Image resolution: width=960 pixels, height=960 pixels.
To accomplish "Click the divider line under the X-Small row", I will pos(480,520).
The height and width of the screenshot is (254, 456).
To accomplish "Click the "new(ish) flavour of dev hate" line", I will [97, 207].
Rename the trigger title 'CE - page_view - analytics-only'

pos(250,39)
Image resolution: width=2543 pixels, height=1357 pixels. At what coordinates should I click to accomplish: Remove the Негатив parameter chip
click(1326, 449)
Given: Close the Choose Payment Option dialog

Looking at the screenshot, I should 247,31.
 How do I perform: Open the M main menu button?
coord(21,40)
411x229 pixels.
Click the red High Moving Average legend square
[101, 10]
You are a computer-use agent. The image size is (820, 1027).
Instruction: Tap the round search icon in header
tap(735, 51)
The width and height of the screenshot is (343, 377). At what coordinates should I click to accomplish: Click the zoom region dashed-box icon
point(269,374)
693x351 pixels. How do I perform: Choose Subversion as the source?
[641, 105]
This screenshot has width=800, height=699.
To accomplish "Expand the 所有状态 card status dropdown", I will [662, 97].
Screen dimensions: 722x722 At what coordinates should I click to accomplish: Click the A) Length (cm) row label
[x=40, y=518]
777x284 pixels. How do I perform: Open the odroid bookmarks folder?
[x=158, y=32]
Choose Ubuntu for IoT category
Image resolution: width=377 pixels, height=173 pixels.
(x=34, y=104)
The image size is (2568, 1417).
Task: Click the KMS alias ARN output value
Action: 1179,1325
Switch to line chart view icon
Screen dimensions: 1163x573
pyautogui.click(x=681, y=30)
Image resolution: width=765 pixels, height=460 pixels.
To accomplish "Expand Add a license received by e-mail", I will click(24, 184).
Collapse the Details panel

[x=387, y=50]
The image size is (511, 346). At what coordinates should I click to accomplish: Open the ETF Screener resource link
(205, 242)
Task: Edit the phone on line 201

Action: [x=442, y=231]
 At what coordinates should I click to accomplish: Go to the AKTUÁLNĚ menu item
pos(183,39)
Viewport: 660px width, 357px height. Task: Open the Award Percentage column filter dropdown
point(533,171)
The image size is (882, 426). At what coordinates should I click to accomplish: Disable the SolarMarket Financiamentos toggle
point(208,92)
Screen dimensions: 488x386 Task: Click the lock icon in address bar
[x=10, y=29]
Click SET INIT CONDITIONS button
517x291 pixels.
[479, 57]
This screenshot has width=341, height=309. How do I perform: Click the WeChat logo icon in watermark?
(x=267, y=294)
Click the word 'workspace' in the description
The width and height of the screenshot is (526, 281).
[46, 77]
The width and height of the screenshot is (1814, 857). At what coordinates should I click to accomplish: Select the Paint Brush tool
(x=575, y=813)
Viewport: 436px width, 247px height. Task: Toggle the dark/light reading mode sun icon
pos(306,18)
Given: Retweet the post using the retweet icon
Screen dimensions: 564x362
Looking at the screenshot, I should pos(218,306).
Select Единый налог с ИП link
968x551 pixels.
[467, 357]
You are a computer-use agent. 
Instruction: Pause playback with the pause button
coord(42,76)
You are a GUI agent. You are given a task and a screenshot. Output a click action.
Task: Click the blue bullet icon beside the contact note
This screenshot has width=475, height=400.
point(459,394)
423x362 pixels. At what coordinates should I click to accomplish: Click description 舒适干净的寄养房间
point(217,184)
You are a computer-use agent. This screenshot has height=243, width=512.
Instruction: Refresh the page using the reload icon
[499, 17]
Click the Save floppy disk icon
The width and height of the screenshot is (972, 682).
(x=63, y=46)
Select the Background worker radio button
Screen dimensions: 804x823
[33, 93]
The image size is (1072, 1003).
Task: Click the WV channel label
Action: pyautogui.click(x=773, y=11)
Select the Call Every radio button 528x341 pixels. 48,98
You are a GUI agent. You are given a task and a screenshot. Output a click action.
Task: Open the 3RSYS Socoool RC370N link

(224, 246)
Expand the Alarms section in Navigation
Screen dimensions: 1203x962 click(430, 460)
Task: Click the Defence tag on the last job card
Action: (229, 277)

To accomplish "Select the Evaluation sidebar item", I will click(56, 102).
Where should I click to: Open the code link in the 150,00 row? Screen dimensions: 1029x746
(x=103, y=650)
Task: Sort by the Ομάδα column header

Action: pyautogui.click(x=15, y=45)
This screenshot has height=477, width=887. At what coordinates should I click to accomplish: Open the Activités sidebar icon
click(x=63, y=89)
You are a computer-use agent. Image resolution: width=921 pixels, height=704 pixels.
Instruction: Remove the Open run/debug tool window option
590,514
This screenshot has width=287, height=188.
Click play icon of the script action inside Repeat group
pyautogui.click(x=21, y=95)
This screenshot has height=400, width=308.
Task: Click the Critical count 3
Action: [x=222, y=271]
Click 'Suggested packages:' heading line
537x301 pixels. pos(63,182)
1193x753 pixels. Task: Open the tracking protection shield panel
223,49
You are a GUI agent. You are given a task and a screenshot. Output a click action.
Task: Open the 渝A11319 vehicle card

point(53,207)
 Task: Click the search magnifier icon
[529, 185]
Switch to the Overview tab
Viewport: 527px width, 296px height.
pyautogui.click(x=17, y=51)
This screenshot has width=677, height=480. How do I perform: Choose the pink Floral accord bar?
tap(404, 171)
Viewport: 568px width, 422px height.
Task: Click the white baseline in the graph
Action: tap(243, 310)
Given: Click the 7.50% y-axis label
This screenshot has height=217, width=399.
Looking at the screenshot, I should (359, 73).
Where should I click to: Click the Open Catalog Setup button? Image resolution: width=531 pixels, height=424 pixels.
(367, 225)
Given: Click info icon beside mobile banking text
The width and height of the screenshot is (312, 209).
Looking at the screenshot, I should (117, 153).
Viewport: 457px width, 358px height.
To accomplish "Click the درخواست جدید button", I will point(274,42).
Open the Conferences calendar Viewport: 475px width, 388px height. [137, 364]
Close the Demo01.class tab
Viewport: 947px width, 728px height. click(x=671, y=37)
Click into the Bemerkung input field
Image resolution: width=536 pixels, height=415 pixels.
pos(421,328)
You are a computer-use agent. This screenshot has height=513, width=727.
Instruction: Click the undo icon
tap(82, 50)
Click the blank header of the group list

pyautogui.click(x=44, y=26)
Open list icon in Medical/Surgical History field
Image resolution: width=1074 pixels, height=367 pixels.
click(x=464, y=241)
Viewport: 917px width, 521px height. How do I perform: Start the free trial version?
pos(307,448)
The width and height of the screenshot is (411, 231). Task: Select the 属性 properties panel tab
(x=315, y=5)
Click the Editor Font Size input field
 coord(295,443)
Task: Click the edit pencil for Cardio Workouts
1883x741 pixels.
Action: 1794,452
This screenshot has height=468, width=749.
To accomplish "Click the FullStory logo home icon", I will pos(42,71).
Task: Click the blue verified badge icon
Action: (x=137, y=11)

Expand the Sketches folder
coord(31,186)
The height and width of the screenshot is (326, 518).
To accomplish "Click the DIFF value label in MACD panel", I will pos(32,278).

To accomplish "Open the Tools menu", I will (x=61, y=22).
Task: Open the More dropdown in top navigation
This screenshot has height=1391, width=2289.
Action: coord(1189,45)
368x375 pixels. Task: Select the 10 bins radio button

#####

- REQUIRED WORK -
In the data above, how many lines carry the string "agent"? Only the number should be given.

- TASK RESULT -
8